To mitigate HPI, plant species can either avoid or reduce heterospecific
pollen deposition or evolve tolerance to it (Arceo-Gómez, Raguso, &
Geber, 2016; Streher, Bergamo, Ashman, Wolowski, & Sazima, 2020, Hao,
Fang, & Huang, 2023). Avoidance or reduction mechanisms can occur at
the pre-pollination stage through alterations in flower phenology,
development of flower restrictiveness, reliance on specialized
pollinators, or the use of different deposition sites on the
pollinator’s body (Montgomery & Rathcke, 2012). Tolerance mechanisms
occur at the post-pollination stage through pollen-stigma or
pollen-pollen interactions. Tolerance is expected to evolve after
exposure to heterospecific pollen. Therefore, in a plant community, if
no avoidance or reduction mechanism prevents heterospecific pollen
deposition, we can expect co-flowering species sharing common
pollinators to evolve mechanisms to tolerate HPI.

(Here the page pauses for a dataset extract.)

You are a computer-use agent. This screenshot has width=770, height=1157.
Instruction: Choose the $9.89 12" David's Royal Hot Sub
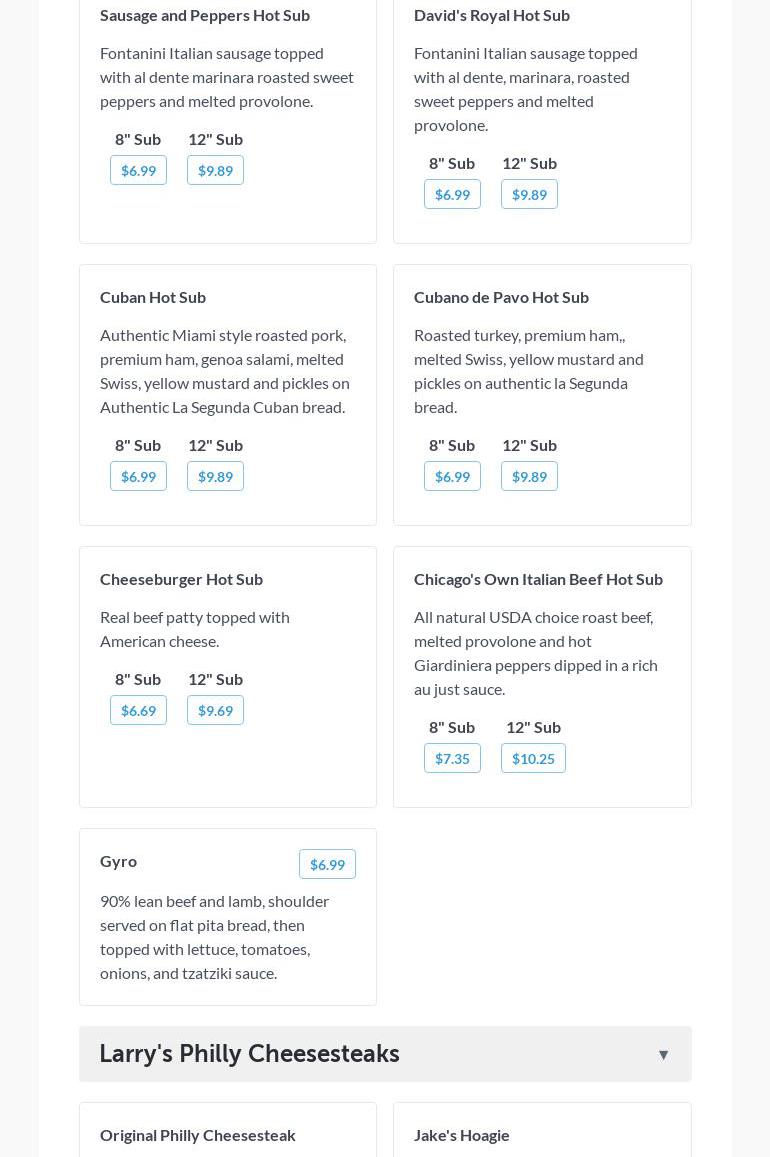point(529,195)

In a co-flowering plant community, it is expected that common species
receive more frequent visits from pollinators, while rare species
receive fewer visits. Thus, according to the tolerance hypothesis (Hao
et al., 2023), both rare and common species should be adapted to receive
heterospecific pollen from other common species. On the other hand, both
common and rare species should receive heterospecific pollen less
frequently from other rare species. A reduced exposure means a lower
need and chance to adapt to potential negative effects from
heterospecific pollen. We predict that both common and rare species will
experience HPI from rare donors but not from common donors.
The breeding system or self-compatibility of donor and recipient species
could be another factor determining the strength of HPI for co-occurring
species. Self-incompatible species present either mechanical or chemical
mechanism to avoid self-pollination (Tom J. de Jong, Nickolas M. Waser,
1993) , and these mechanisms might similarly help in avoiding HPI. Thus,
self-incompatible species could be better equipped against HPI. In a
conservation context, self-compatibility could represent in some cases
the only way for small populations to persist.

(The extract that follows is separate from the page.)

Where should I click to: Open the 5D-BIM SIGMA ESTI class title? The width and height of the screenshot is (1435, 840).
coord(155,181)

Another factor that has received attention in relation to HPI is the
recipient-donor species relatedness. For example, due to similar
recognition mechanism, it could be that only pollen from closely related
species germinate on the stigma of the recipient species. Therefore, HPI
might be reduced among distantly related species. While in a previous
study we showed that the phylogenetic distance between recipient and
donor species did not affect the overall strength of HPI (Malecore,
Berthelot, Kleunen, & Razanajatovo, 2021), this pattern could change
depending on the commonness or rarity of recipient and donor species.

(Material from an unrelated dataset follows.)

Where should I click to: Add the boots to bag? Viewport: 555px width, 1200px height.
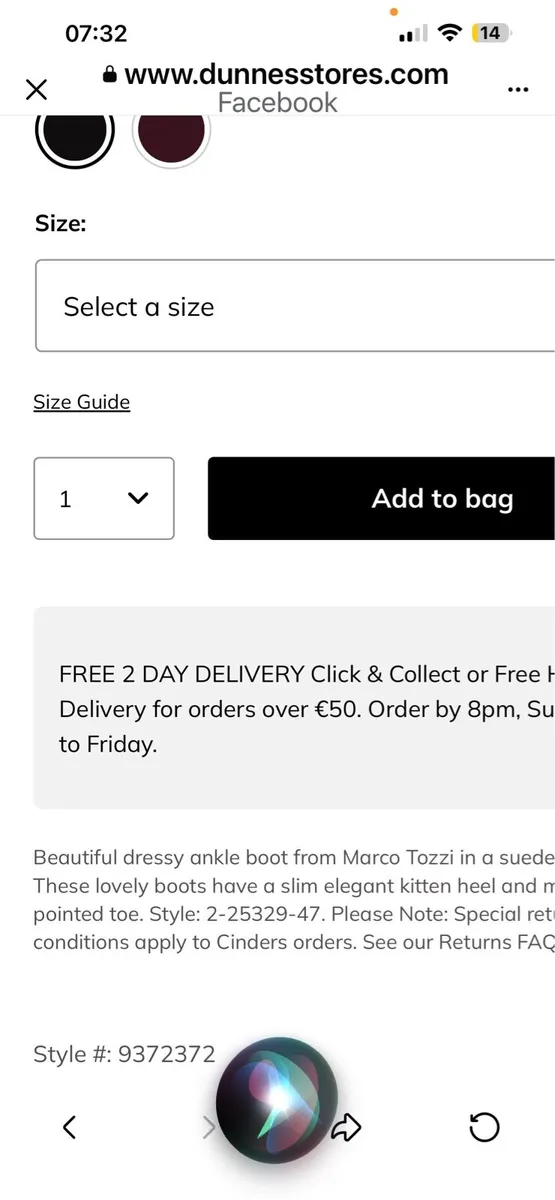(381, 499)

In this study, we conducted hand-pollination experiments on a total of
eight co-occurring and co-flowering species, collected from wild
population. Five of these species are rare, and three are common in
Switzerland. We will refer to species rarity or commonness with species
status. We performed pairwise heterospecific pollen crosses as well as
conspecific control treatments and measured seed set and seed number as
our outcome variables. Seed set and seed number serve as proxies for
reproductive success and thus of population viability. We asked
following questions: 1) Does heterospecific pollen reduce seed set and
seed number for common and rare recipient species and does this
reduction depend on recipient and donor status? 2) Does heterospecific
pollen reduce seed set for self-compatible and self-incompatible species
and does this reduction depend on recipient and donor
self-compatibility? 3) Does heterospecific pollen interference depend on
recipient and donor relatedness? By addressing these questions, we aimed
to shed new light on the complex interplay of factors that determine the
distribution and abundance of plant species within co-flowering
communities. Ultimately, gaining a deeper understanding of the
mechanisms underlying heterospecific pollen interference could help
inform conservation efforts aimed at preserving endangered species.